Dal secolo di San Francesco, la Turba è una sacra rappresentazione che, ogni anno, rievoca nelle forme del teatro popolare-religioso la passione, morte e resurrezione di Cristo. Il conto alla rovescia è terminato: l’appuntamento è per venerdì 18 aprile. La storica rappresentazione è stata presentata nella sede di Confcommercio Marche Nord. Cantiano ormai da anni infatti fa parte dell’Itinerario della Bellezza, il progetto di promozione e valorizzazione turistica ideato e curato dall’associazione. “La Turba è un evento – ha esordito il direttore Agnese Trufelli – che sa trasmettere emozioni straordinarie, capace di coinvolgere una comunità intera. Un grande ringraziamento va a chi ogni anno con impegno e passione ne cura ogni aspetto rendendola unica”. Ha proseguito il responsabile dell’Itinerario della Bellezza Amerigo Varotti: “E’ un piacere ospitare la presentazione di questa manifestazione, tra le più importanti del venerdì santo. Cantiano con le sue bellezze, eccellenze, tra cui proprio La Turba, è da anni protagonista del nostro Itinerario della Bellezza”. Il sindaco Alessandro Piccini ha evidenziato l’importanza che riveste La Turba per il paese: “E’ il nostro massimo evento identitario, culturale, storico. Unisce una comunità che ne va orgogliosa. Dopo sei mesi dall’alluvione si tenne La Turba per dare un segnale forte, di vitalità. Questo fa capire quanto per i cantianesi sia importante questa manifestazione”. “È la nostra manifestazione culturale di maggior spicco – ha continuato il vicesindaco Natalia Grilli –. Ci sono tanti eventi il venerdì santo, ma la differenza tra La Turba e le altre la fa il nostro paese, palcoscenico naturale ideale per questa rappresentazione”. È entrato nel dettaglio il presidente dell’associazione culturale La Turba Maurizio Tanfulli: “Tradizione, fede, spettacolo ma anche promozione del territorio: La Turba è tutto questo e tanto altro. Una macchina complessa, ma siamo pronti. Quest’anno ricorre anche il 100esimo anniversario del primo scatto fotografico della Passione cantianese. Per l’occasione è stato ideato un allestimento davanti alla chiesa Collegiata di San Giovanni Battista”.

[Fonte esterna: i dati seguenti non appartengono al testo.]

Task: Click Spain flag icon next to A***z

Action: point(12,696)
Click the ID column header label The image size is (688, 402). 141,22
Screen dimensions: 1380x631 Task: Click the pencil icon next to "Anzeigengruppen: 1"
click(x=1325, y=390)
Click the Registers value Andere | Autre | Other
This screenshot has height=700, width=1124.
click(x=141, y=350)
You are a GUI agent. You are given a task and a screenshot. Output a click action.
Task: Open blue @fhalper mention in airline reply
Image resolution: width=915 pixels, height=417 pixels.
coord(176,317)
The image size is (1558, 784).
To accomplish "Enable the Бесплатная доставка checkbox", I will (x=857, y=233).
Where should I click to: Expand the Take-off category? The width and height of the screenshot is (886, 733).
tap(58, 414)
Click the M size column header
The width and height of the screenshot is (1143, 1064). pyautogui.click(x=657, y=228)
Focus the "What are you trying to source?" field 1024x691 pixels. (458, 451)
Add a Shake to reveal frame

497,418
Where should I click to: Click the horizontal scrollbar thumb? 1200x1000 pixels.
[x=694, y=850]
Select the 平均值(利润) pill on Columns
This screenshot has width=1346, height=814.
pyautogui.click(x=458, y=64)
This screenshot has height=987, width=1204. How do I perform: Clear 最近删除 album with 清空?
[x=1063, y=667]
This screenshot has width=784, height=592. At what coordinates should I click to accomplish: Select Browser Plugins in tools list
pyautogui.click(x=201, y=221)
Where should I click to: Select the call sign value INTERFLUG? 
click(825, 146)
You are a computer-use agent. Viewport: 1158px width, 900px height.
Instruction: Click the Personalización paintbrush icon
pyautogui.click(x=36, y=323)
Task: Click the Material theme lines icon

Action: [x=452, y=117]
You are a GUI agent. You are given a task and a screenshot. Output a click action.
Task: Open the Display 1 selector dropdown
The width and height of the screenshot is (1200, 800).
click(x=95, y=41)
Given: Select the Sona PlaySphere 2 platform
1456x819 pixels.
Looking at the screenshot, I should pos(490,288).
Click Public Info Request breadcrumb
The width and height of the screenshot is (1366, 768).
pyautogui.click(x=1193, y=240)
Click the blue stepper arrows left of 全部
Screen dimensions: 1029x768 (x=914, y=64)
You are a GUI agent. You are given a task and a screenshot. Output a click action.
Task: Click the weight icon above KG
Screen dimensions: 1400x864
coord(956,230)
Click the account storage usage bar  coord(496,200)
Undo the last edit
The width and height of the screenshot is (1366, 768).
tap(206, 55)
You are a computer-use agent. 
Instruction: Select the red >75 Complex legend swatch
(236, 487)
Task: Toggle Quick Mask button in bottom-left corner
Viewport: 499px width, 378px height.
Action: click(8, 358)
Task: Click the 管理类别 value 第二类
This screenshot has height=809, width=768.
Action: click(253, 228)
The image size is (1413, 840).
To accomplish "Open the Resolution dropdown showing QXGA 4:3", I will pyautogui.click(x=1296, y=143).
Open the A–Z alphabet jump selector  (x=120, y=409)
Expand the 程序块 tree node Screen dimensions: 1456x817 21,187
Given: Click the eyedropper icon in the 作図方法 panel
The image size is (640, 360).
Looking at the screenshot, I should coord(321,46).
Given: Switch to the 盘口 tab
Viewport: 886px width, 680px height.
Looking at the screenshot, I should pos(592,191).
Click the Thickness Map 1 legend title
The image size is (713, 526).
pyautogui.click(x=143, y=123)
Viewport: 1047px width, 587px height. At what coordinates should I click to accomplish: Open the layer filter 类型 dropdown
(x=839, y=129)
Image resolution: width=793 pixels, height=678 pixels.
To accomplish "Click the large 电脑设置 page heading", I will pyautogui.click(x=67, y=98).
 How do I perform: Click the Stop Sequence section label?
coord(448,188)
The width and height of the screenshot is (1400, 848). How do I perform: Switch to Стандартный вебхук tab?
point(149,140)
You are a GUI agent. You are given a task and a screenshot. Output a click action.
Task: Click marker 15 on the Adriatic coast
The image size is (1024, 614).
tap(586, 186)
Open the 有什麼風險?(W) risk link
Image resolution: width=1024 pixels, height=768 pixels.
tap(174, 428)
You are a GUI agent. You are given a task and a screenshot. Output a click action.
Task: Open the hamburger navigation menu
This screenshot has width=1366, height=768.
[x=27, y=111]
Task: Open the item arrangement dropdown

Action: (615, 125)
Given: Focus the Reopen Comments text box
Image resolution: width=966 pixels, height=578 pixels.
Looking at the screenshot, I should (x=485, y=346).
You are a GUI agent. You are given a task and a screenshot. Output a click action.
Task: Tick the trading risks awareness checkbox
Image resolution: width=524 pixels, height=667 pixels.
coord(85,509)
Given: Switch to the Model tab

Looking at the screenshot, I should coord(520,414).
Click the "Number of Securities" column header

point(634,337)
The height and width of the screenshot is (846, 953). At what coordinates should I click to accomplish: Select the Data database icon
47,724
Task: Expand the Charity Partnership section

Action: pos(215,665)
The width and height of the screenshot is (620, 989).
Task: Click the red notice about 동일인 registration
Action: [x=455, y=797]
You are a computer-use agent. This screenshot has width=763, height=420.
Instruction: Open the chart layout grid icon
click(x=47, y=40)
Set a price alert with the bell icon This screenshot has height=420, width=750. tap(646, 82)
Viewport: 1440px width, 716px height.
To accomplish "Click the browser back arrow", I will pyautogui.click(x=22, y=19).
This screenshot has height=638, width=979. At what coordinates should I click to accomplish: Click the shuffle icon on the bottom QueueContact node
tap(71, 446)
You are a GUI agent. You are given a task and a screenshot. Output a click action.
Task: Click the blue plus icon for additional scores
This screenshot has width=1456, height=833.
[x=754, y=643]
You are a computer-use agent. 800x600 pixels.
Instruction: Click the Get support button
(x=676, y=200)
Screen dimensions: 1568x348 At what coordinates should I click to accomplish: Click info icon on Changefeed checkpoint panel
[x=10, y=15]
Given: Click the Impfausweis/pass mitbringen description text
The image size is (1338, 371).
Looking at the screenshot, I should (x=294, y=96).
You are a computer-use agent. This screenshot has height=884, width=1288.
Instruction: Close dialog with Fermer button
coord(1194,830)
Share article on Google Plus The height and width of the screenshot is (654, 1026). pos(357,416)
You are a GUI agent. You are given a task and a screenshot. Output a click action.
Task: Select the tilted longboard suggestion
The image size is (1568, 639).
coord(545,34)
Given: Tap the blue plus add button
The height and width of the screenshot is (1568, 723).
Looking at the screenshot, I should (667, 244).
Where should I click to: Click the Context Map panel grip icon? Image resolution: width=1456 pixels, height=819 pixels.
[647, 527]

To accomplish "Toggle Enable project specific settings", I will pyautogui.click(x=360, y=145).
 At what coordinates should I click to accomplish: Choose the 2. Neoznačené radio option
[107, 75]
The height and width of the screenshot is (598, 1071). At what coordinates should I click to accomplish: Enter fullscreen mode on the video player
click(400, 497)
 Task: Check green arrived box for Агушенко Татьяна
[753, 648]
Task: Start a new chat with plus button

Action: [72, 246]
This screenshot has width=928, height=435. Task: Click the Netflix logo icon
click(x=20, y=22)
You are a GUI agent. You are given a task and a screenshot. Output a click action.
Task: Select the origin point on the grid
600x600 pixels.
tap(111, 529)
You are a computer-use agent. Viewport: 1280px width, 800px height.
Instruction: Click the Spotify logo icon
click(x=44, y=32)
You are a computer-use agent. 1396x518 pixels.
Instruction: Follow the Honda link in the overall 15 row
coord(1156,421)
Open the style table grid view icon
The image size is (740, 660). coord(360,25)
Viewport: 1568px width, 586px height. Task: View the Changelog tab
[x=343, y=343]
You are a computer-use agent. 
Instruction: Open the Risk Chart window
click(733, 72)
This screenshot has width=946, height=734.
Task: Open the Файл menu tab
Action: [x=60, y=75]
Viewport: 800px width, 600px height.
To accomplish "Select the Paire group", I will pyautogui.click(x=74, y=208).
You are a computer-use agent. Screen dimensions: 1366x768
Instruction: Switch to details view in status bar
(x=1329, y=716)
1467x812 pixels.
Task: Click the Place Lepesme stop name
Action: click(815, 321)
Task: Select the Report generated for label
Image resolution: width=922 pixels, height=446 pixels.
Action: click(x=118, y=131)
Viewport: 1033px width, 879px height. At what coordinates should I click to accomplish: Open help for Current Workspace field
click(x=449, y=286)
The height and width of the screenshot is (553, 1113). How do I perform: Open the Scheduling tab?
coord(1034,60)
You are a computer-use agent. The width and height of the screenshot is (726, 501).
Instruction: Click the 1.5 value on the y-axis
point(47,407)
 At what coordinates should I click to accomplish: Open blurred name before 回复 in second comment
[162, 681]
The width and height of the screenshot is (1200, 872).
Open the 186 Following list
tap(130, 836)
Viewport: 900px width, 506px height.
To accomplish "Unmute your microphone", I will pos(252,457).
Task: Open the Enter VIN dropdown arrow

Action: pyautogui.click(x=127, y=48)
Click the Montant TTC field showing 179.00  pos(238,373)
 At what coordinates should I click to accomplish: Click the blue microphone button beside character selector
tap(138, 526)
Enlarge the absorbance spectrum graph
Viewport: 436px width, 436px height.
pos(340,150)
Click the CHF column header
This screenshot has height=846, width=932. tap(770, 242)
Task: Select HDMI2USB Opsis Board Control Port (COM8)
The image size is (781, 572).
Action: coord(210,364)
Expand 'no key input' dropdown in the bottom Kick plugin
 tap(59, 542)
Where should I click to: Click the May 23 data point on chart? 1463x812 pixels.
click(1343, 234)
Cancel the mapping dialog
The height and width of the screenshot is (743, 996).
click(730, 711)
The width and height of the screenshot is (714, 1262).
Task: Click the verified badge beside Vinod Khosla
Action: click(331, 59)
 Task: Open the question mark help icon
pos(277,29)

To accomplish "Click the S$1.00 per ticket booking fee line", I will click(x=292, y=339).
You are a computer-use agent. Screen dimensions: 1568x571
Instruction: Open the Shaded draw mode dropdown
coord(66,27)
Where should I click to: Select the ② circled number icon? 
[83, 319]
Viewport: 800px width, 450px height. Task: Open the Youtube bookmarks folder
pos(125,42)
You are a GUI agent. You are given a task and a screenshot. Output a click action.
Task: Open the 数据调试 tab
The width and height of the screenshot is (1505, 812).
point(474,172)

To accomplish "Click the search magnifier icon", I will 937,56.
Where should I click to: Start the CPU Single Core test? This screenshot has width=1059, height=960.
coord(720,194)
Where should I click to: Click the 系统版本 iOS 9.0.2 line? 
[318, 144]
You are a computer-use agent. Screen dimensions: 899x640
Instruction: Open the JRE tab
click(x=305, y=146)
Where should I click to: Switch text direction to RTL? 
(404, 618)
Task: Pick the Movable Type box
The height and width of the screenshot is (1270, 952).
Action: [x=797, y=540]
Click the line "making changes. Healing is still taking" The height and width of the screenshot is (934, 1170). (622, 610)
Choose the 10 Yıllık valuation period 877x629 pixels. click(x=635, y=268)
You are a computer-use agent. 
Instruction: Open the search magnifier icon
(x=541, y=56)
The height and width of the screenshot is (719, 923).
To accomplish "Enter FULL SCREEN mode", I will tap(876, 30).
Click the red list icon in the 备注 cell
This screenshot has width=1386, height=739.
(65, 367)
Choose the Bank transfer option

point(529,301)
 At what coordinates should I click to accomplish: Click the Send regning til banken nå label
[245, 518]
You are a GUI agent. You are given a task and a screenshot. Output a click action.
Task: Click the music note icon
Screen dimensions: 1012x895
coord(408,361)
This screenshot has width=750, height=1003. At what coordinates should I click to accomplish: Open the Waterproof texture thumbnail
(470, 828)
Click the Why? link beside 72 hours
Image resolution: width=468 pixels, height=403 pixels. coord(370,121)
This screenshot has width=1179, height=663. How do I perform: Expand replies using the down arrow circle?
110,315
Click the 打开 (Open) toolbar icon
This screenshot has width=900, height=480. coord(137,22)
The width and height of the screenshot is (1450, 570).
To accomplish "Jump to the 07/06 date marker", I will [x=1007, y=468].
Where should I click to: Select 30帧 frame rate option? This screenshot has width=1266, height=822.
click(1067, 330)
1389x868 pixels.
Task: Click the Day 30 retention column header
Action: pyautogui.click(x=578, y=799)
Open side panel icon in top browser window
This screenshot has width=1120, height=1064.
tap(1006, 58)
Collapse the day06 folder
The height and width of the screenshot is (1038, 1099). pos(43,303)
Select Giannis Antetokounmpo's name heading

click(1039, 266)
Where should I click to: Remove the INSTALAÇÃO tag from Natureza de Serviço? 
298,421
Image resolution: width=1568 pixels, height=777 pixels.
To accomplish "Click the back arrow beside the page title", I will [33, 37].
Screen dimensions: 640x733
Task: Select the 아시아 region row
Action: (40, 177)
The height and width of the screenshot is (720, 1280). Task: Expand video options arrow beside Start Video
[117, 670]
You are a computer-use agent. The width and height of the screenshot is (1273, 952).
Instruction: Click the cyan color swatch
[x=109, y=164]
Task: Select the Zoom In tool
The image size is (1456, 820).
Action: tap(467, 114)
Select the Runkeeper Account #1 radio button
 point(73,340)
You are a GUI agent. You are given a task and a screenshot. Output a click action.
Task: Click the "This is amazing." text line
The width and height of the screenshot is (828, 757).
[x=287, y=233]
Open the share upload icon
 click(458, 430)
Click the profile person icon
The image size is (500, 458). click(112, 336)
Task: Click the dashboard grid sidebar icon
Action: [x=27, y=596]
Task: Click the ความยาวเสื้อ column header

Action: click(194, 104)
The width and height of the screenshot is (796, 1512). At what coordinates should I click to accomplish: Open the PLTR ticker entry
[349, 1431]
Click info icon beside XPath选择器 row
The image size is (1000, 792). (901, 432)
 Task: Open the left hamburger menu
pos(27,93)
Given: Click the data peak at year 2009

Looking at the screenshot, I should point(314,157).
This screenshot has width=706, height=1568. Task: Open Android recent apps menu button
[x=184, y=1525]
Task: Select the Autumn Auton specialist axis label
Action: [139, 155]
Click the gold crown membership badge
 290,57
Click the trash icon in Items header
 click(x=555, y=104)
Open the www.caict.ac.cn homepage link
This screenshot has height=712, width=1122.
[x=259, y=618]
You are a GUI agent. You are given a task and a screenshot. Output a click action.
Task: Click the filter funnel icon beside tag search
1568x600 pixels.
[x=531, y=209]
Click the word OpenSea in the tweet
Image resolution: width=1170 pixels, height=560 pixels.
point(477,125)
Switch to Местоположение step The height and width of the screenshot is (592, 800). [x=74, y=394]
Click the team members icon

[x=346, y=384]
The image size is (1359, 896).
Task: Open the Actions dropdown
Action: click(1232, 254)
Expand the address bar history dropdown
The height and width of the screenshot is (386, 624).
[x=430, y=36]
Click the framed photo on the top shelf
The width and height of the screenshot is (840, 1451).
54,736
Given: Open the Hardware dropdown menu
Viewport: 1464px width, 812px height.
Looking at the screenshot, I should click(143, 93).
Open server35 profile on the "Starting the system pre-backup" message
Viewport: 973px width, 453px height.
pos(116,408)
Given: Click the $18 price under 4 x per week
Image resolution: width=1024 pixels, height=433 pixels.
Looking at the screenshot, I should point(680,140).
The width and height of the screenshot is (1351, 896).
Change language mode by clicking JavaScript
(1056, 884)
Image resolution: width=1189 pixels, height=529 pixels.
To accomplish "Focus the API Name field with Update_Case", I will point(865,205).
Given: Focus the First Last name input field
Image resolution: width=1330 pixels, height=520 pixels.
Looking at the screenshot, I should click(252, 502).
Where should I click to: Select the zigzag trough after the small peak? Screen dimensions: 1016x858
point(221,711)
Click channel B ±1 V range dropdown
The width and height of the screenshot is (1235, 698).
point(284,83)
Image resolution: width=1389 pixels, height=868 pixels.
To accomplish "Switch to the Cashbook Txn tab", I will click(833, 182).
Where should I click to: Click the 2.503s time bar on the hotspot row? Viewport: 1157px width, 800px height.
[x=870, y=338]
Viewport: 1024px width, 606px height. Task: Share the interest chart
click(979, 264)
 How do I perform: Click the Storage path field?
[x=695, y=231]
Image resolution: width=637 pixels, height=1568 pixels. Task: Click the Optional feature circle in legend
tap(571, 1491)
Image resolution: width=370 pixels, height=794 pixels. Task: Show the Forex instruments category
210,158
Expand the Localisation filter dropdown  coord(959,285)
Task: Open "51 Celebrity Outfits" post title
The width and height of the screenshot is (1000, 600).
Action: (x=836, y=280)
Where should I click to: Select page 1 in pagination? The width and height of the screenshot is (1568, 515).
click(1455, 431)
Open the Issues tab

La Turba di Cantiano, è oggi tra le più importanti e conosciute Sacre Rappresentazioni del Venerdì Santo realizzate in Italia. Il centro storico del paese si trasforma per una sera in un’enorme scena all’aperto, realizzando così, caso particolarissimo già rilevato dall’Istituto di Teatro dell’Università di Firenze, una forma di rappresentazione in cui recitanti (duecentocinquanta personaggi nei costumi dell’epoca) e spettatori sono portati a muoversi insieme percorrendo le vie del paese per recarsi nei luoghi dove grandiose scenografie completano e fanno da cornice alla rappresentazione. Uno dei motivi e allo stesso tempo punto di forza della manifestazione è la presenza di grandiose scenografie in legno, pensate e costruite da artigiani del luogo.
Per alcuni giorni il paese di Cantiano si trasforma. Nei pressi dei giardini pubblici viene allestito il Cenacolo luogo deputato all’istituzione dell’Eucaristia, ma anche del tradimento e della cattura del Cristo. Nell’ampia Piazza Luceoli vengono innalzate le strutture che rappresentano il Tempio dei Sacerdoti, il Pretorio romano e la Reggia di Erode; essi sono il palcoscenico sul quale centinaia di persone fanno la loro comparsa e interpretano con devozione e popolare le scene del processo e della condanna. L’ultima scena, la salita al Golgota, sfrutta al meglio la morfologia del territorio, in questo caso la collina sopra il paese con i ruderi della rocca medievale; qui avviene l’epilogo scandito da una processione di figuranti illuminata da centinaia di torce che rischiarano il buio della notte. L’annuncio della risurrezione e l’omaggio al Gesù morto da parte dei personaggi e dei fedeli che ad essi si sono aggiunti, all’interno della chiesa Collegiata, concludono la serata.